The first water storage and delivery system in Hudson was this wooden standpipe at the height of land at what is now 30 Highland Street. The concept is fairly simple. Water is pumped into this vertical standpipe, stored; as needed the water flows by gravity to the home or buildings in the area. This standpipe was constructed by George O. Sanders as early as 1891 to supply water to his buildings in Hudson and Nashua.
Sanders was born in Hudson and at age 6, moved to Nashua with his parents. His dad was a well known contractor in Nashua from whom he learned the trade by serving as an apprentice at the age of 17. In 1873 he selected a prominent site in Hudson and proceeded to build what is known, even today, as one of the finest residences in Hudson. It remains today; the elegant Victorian overlooking Library Park at the corner of Derry and Highland Streets.
In 1882 he established himself in business in Nashua. He purchased a parcel of land near the junction of the Nashua and Merrimack Rivers and soon had a sawmill and box factory.

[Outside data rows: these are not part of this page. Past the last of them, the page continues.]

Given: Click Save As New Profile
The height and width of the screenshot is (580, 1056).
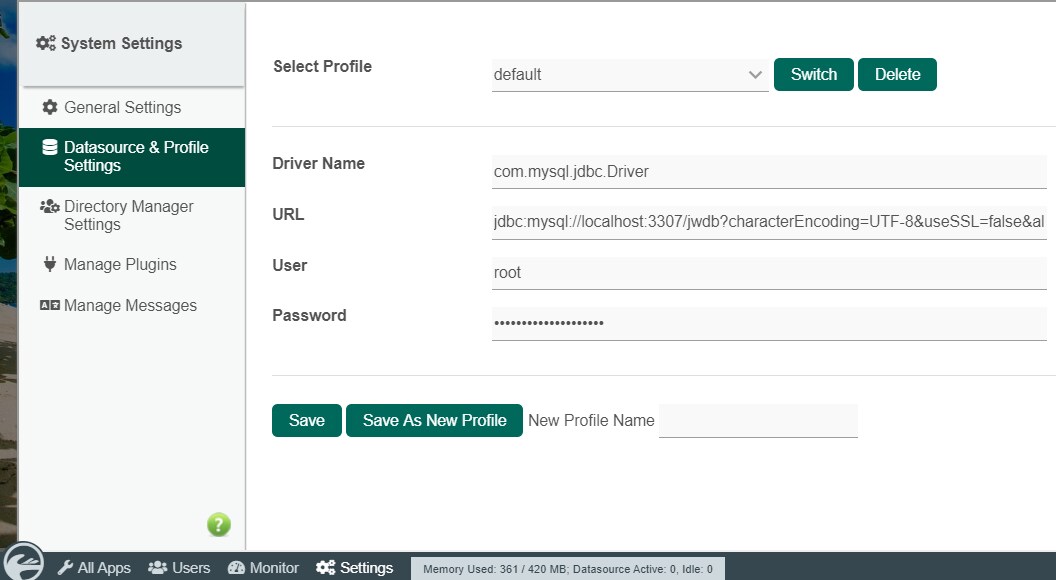Looking at the screenshot, I should [x=434, y=420].
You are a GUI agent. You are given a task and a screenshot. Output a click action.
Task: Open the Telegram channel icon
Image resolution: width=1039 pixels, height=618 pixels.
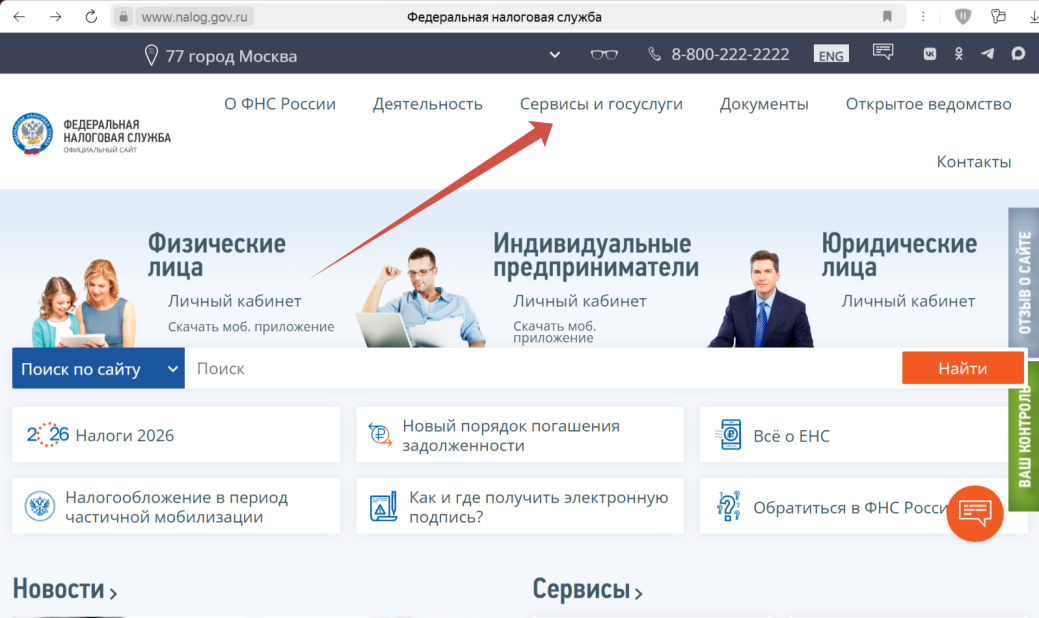[x=988, y=54]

At first, Sanders supplied water to his residence from a well with a windmill operating along side his home. In need of water for his factory as well as his residence he built the standpipe and power station on Highland Street. He then pumped water from Little Tarnic Pond (aka Swamp Pond) into the standpipe to provide this water. He laid pipes from the standpipe under Highland and Derry to reach his residence. To reach his buildings in Nashua pipes were laid in the river. He also extended the pipes to provide water to a few of his neighbors. The first distribution of water through these pipes was in 1891. Our first photo was taken as you proceed up Highland from Derry street. The standpipe, on your left, is located on what is now 30 Haverhill Street. Note that Highland is a dirt road and there are but a few homes in the area.
The Hudson Water Works Company (HWWC) was organized in he spring of 1893. After a short time the water from Little Tarnic contained sediment and was unsatisfactory for domestic use. About this same time Sanders purchased a number of acres and water rights along Tarnic Brook and what is now Melendy Road. He transferred a part of this land to HWWC for a large well and a pumping station. Pipes were laid under Central Street and connected with the former system of pipes. Water from this new well was pumped into the standpipe by a circuitous route.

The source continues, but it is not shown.